- TASK STATEMENT -
From the first line of the material below to the line containing "The width and height of the screenshot is (919, 690).", repeat every line exactly and add nothing.

====

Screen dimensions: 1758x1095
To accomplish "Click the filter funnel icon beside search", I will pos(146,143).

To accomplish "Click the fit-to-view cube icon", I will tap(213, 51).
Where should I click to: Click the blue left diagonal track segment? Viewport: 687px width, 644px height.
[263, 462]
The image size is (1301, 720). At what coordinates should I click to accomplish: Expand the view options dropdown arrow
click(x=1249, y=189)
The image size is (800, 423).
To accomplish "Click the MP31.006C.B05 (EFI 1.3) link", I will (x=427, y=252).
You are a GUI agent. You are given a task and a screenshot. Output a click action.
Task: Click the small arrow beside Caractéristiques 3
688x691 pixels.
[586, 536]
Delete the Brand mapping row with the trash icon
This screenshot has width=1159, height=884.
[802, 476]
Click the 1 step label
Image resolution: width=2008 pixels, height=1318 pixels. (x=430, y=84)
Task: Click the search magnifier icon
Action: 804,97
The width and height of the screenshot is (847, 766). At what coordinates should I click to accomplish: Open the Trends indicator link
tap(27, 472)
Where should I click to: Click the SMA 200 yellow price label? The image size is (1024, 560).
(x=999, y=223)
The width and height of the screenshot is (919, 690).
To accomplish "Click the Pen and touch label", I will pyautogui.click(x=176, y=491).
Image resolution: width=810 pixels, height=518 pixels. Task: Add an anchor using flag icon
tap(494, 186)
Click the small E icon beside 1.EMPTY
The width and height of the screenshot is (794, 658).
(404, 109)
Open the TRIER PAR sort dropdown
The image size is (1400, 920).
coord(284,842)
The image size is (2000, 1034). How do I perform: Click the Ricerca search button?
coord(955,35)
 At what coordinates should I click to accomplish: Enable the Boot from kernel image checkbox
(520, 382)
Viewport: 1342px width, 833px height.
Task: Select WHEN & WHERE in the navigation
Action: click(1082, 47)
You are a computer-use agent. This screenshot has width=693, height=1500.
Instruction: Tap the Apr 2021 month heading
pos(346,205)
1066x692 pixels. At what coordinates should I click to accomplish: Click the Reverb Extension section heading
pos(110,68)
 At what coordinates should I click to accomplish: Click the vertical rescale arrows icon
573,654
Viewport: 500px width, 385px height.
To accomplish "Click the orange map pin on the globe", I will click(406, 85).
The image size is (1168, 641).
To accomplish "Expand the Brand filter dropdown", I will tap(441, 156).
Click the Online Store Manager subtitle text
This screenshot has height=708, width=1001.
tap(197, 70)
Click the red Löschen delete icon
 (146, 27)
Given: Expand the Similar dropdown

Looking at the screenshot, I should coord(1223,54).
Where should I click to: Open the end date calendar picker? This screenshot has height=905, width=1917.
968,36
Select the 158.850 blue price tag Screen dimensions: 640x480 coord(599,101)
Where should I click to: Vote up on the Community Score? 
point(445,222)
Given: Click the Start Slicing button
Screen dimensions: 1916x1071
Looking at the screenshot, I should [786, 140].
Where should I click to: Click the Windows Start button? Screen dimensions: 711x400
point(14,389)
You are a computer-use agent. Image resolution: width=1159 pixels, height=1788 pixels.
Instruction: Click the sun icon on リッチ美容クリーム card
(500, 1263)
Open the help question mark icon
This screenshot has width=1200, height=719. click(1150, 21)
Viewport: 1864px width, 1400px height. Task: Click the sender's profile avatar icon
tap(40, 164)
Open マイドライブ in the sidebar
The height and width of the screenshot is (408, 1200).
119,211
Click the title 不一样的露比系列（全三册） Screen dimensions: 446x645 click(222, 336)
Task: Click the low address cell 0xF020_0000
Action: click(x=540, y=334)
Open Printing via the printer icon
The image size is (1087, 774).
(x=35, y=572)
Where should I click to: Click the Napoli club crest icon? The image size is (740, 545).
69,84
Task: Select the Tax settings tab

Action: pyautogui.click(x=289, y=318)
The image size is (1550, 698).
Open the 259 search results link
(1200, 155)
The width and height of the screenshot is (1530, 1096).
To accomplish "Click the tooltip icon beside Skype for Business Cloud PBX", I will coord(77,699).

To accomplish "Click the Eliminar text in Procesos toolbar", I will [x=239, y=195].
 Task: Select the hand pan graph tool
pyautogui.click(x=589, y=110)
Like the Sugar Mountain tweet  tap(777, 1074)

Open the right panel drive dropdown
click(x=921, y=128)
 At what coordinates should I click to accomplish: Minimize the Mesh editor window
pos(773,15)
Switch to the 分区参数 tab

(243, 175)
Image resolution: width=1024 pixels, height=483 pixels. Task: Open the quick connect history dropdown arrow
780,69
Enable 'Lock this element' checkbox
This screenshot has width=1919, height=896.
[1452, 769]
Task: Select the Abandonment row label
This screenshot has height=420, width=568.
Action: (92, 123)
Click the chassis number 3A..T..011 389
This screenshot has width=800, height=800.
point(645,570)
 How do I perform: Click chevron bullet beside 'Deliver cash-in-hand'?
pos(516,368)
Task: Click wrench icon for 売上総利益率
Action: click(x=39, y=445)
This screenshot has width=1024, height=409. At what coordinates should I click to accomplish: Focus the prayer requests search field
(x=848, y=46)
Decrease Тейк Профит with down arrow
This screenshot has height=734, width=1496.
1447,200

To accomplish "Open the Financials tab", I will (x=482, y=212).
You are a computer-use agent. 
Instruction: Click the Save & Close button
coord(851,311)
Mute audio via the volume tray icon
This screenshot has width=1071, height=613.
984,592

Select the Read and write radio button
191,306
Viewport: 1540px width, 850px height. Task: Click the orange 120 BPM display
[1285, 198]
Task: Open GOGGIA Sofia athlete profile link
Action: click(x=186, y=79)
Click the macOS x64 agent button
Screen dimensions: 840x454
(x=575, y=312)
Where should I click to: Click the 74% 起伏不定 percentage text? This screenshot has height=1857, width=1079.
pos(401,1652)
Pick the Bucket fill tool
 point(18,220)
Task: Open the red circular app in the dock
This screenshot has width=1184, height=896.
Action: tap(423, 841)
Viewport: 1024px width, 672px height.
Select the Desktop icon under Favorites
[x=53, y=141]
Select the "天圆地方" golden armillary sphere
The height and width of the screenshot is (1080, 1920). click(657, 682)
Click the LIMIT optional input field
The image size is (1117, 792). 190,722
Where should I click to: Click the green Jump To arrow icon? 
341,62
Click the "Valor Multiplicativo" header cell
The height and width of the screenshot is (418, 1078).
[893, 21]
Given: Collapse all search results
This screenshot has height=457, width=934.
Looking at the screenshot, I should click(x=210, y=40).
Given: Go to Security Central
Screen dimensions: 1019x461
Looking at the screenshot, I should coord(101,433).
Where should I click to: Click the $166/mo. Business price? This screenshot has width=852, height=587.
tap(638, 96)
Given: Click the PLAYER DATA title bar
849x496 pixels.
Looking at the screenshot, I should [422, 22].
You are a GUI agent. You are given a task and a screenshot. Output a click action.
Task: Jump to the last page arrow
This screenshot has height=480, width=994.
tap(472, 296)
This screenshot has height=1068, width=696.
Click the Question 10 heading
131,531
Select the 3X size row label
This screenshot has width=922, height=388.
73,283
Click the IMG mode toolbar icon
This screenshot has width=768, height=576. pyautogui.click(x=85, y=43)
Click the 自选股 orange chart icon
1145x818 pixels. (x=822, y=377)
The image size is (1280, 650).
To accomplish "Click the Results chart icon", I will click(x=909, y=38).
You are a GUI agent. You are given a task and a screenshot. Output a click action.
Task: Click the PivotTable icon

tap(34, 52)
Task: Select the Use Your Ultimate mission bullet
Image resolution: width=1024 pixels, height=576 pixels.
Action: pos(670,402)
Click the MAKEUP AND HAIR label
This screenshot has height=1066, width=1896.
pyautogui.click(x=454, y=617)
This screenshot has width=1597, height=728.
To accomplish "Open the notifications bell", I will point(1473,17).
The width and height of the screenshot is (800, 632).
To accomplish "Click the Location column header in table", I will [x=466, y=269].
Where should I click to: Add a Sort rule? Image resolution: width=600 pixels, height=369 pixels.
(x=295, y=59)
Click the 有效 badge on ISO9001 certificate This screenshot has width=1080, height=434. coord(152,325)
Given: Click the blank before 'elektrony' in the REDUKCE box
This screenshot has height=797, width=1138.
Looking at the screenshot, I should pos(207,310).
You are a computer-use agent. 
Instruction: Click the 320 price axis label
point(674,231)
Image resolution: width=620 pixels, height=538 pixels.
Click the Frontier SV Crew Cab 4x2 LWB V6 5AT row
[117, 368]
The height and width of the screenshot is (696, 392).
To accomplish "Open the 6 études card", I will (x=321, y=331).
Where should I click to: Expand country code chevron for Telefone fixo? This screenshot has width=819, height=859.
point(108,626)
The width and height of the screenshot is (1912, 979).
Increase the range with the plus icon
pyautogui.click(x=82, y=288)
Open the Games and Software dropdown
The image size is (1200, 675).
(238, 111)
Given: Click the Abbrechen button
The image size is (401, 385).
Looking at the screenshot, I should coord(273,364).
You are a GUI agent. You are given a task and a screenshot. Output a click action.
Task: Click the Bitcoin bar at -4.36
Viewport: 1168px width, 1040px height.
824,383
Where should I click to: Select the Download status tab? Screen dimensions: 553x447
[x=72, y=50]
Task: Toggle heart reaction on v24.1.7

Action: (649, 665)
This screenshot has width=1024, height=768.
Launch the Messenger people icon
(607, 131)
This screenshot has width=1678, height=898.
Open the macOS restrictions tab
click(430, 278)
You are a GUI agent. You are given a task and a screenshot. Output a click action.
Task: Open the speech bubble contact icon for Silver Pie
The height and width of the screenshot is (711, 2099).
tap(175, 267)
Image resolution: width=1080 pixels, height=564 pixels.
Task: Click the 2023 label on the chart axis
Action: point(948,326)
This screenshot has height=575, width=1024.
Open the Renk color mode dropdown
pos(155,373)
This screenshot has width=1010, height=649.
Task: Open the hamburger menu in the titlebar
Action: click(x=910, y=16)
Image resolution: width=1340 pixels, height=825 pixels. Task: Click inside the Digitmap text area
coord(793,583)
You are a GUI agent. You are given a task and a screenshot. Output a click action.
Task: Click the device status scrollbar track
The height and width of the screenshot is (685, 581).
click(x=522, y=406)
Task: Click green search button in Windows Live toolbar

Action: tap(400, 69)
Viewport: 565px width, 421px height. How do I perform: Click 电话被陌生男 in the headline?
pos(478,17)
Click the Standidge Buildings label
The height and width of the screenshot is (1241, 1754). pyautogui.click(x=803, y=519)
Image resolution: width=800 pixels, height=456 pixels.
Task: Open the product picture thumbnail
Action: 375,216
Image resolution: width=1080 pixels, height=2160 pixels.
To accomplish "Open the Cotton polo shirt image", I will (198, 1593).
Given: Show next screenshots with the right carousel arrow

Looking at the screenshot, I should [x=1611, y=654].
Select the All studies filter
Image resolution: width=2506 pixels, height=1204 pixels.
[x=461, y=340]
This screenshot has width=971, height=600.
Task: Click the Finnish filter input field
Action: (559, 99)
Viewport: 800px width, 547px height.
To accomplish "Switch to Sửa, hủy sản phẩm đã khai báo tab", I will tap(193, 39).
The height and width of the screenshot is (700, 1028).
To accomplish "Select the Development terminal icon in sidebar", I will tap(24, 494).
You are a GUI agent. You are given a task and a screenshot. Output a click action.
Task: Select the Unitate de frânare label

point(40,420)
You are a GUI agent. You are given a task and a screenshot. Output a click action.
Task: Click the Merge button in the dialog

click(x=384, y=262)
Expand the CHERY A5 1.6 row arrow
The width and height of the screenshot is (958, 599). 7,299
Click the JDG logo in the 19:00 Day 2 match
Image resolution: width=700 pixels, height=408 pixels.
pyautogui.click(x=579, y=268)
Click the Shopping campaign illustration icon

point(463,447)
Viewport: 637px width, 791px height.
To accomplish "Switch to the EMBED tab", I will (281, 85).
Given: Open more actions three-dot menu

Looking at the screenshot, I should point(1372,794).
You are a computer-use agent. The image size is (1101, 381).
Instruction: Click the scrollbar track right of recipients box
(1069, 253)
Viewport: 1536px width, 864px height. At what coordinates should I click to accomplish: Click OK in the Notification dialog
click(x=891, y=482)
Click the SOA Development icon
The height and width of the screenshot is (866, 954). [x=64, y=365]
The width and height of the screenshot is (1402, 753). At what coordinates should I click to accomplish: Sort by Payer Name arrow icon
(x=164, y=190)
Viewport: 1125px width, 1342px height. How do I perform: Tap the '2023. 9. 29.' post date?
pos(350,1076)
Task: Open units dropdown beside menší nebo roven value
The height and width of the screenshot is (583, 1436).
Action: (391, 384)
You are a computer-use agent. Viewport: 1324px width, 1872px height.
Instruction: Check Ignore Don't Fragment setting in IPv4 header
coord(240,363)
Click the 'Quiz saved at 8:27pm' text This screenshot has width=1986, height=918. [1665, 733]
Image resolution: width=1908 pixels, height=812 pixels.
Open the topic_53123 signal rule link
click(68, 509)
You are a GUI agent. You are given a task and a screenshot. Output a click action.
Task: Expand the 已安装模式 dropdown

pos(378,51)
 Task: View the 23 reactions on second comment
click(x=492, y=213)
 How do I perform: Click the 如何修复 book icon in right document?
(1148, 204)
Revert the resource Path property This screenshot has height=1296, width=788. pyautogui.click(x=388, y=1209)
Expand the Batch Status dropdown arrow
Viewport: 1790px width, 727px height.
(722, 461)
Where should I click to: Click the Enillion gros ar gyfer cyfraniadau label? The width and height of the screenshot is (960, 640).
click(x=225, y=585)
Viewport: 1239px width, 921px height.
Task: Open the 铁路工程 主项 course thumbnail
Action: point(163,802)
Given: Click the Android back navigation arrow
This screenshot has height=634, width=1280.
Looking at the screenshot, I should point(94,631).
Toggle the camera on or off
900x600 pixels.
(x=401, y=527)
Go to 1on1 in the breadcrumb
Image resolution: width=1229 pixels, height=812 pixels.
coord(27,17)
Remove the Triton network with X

====

- RESULT OF THE TASK -
Screen dimensions: 1758x1095
To accomplish "Click the filter funnel icon beside search", I will pos(146,143).

To accomplish "Click the fit-to-view cube icon", I will tap(213, 51).
Where should I click to: Click the blue left diagonal track segment? Viewport: 687px width, 644px height.
[263, 462]
The image size is (1301, 720). At what coordinates should I click to accomplish: Expand the view options dropdown arrow
click(x=1249, y=189)
The image size is (800, 423).
To accomplish "Click the MP31.006C.B05 (EFI 1.3) link", I will (x=427, y=252).
You are a GUI agent. You are given a task and a screenshot. Output a click action.
Task: Click the small arrow beside Caractéristiques 3
688x691 pixels.
[586, 536]
Delete the Brand mapping row with the trash icon
This screenshot has width=1159, height=884.
[802, 476]
Click the 1 step label
Image resolution: width=2008 pixels, height=1318 pixels. (x=430, y=84)
Task: Click the search magnifier icon
Action: 804,97
The width and height of the screenshot is (847, 766). At what coordinates should I click to accomplish: Open the Trends indicator link
tap(27, 472)
Where should I click to: Click the SMA 200 yellow price label? The image size is (1024, 560).
(x=999, y=223)
The width and height of the screenshot is (919, 690).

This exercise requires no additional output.